Quoted passage:
+++++
Extract structured data from user messages.

With few-shot:

Extract structured data from user messages.

Example:
Input: "I want to book a flight from NYC to LA on March 15 for 2 people"
Output: {
  "intent": "book_flight",
  "origin": "NYC",
  "destination": "LA",
  "date": "2026-03-15",
  "passengers": 2
}

How Many Examples Are Needed?

1 example: Teaches pattern recognition for simple tasks (classification, basic extraction)
3 examples: Standard choice for moderate complexity; covers edge cases and variation
5+ examples: Use for complex reasoning, multiple decision points, or high stakes
10+ examples: Overkill except for highly specialized tasks; token cost often exceeds benefit

Rule of thumb: Start with 1 example, add more if the model fails or shows inconsistency.
+++++
Given data:

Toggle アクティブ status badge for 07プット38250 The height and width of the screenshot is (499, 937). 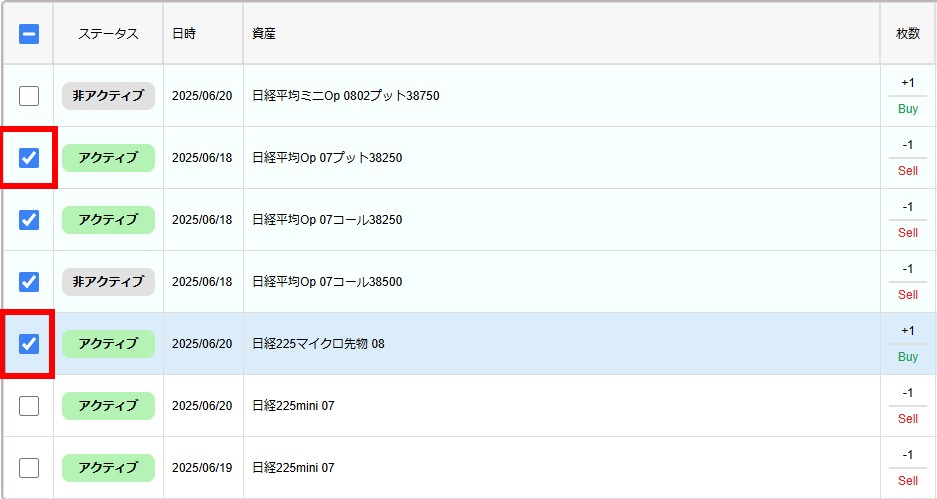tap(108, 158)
+++++
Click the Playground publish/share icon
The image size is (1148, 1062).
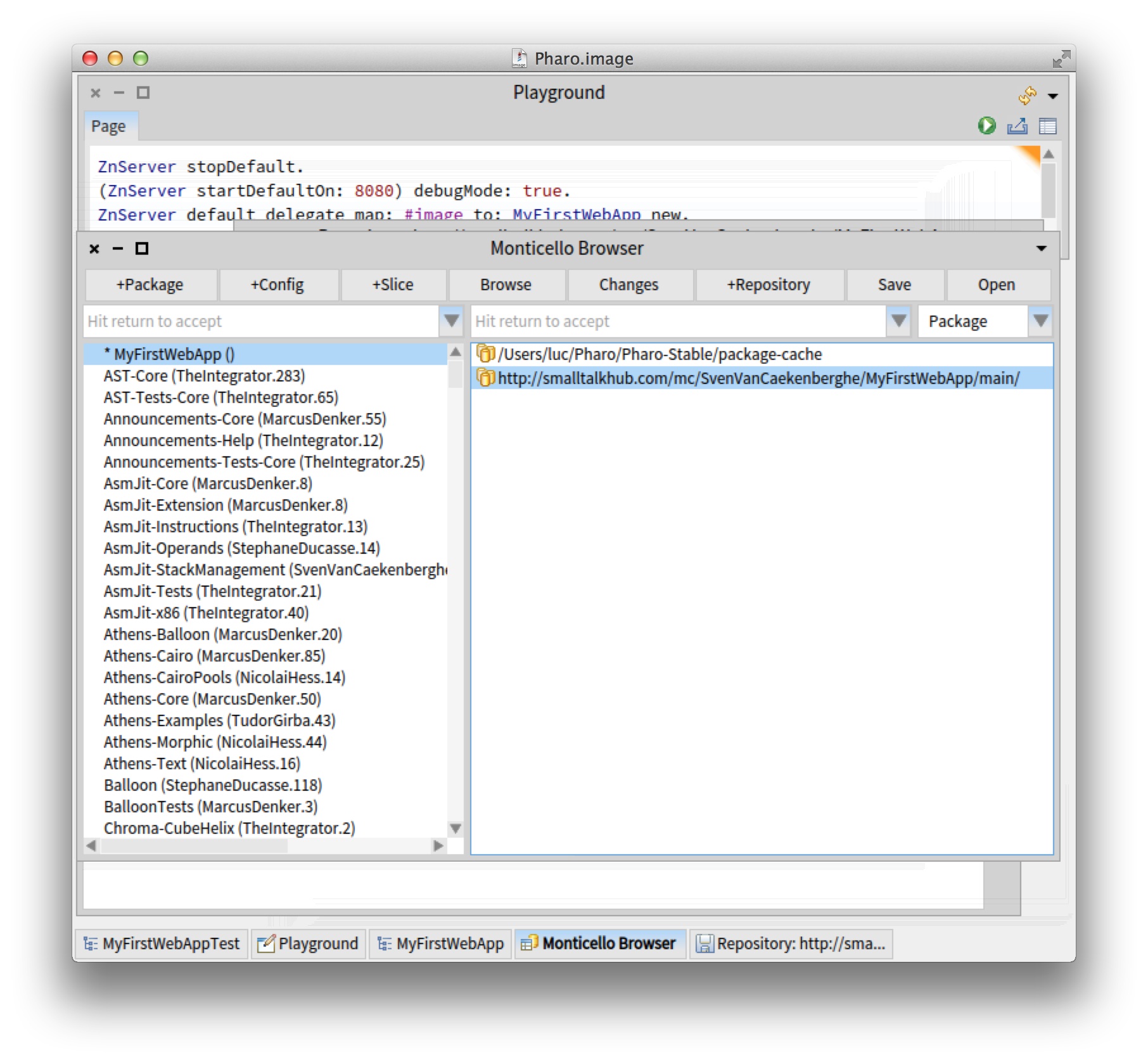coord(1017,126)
+++++
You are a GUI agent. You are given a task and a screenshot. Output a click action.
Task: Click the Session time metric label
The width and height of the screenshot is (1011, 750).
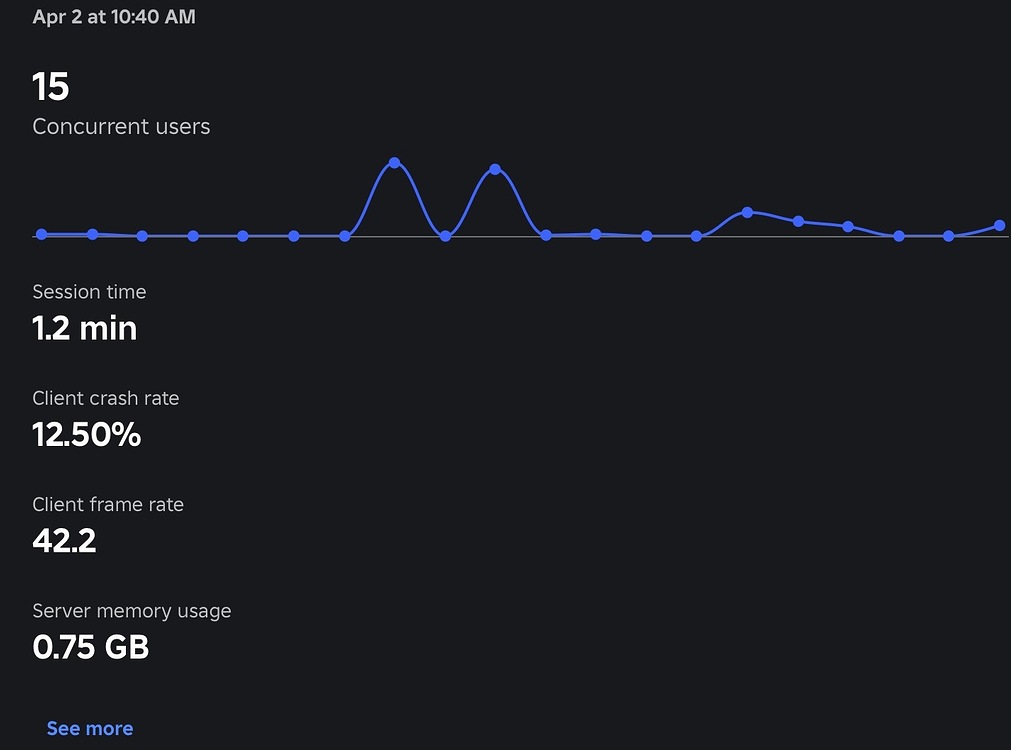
+++++
To do:
**a)** In the few-shot prompting text, how many examples are called the standard choice for moderate complexity?
**b)** Retype the part of the few-shot prompting text starting with "1 example: Teaches" and going on through "or shows inconsistency.".
Rely on the few-shot prompting text alone here; the lines have no part in it.

Task solutions:
**a)** Three examples.

**b)**
1 example: Teaches pattern recognition for simple tasks (classification, basic extraction)
3 examples: Standard choice for moderate complexity; covers edge cases and variation
5+ examples: Use for complex reasoning, multiple decision points, or high stakes
10+ examples: Overkill except for highly specialized tasks; token cost often exceeds benefit

Rule of thumb: Start with 1 example, add more if the model fails or shows inconsistency.